Try these tips if you can't get to the pool as often as you would like but need to work on your swimming muscles and technique

Published: March 11, 2014 at 2:47 pm

The header photograph is by www.localfitness.com.au

Swim training is best done in the pool for specificity and developing the muscular endurance required for tri (says Fiona Ford). But sometimes it’s not possible to swim regularly, so here are some options you could try to help maintain movement patterns and swim fitness if you’re unable to take the plunge.

Indoor rowing

Replicating a classic, pool 200m or 400m rep session with 6-10 x 3min or 5-6 x 6min efforts at or just under threshold effort. Use short recoveries as you would with CSS (Critical Swim Speed) training, up to 30secs between 6min reps and 15secs on the 3min efforts.

Strength and conditioning circuits

Create a 30-40min, swim-specific strength circuit. If you have access to a gym, work through a range of exercises designed to target lats, back and shoulder muscles as well as core and hip range. You can do this with minimal equipment or in a gym. Do 15-20 reps of each exercise and up to three times through the circuit, including exercises like lat pull-downs, push-ups, pull-ups, back extensions, lateral arm raises, plank on front and left/right sides with left/right leg up for up to 30secs, back- bridging with single leg lift and glute extension.

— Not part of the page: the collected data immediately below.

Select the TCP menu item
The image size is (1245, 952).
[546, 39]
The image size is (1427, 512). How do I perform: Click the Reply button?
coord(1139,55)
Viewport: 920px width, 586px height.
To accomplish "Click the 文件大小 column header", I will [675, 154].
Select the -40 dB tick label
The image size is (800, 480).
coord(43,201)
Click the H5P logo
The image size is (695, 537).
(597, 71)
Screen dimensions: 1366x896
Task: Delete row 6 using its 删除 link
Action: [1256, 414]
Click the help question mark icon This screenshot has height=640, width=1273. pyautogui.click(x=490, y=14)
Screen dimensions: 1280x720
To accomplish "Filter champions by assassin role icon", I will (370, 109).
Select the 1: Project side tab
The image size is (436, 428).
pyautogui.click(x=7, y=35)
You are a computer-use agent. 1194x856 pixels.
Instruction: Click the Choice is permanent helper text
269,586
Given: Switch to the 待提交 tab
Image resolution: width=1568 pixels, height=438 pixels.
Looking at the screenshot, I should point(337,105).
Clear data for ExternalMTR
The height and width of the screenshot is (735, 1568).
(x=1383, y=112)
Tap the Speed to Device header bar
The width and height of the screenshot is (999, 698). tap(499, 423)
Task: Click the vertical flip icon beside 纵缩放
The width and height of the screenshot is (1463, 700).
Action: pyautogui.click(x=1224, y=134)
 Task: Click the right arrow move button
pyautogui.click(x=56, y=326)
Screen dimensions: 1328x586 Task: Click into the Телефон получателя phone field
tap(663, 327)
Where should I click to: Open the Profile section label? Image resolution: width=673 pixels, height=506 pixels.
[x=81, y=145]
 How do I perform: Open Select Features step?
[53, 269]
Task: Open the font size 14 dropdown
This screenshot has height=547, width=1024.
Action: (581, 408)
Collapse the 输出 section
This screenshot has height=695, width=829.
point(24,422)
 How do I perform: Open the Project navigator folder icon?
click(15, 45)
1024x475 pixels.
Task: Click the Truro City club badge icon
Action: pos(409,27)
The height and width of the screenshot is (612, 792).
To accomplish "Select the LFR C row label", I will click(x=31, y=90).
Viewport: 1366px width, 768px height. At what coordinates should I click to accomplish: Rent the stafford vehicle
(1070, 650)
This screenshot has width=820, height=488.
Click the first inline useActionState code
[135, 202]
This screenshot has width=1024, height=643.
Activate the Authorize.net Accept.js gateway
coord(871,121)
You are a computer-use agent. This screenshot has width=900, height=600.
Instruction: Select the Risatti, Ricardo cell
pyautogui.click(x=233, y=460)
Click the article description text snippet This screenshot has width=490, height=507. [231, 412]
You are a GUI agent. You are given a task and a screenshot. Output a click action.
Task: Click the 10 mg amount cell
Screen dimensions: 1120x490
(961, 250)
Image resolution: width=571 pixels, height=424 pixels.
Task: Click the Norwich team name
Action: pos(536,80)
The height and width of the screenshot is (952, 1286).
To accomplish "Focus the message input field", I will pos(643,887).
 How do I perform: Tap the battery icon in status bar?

Swim bench or land swimming

Use a Vasa Trainer or simulate swimming movement with the use of cables and a bench. Anchor cables at waist height and create an upper-body position parallel with the floor, lying on a bench or bending forward with cables in each hand. Perform freestyle with light resistance, and work to timed intervals to replicate pool-based sessions. Work in drills like single- arm, doggy paddle and broken arrow, or other strokes like butterfly and breast stroke to develop strength and technique.

Yoga and pilates classes

Both are excellent for developing an excellent range of shoulder movement, back mobility and rotation, hip flexion for an optimal stream line and developing core strength for swimming.

Spend your first few sessions back in the pool regaining your ‘feel’

You can do this by performing a range of sculling and doggy paddle drills with a pull buoy. Focus less on distance/duration and more on re-establishing a purposeful catch and pull. Optimising the underwater phase will offset the inevitable loss in your swim fitness and technique after time spent out of the water.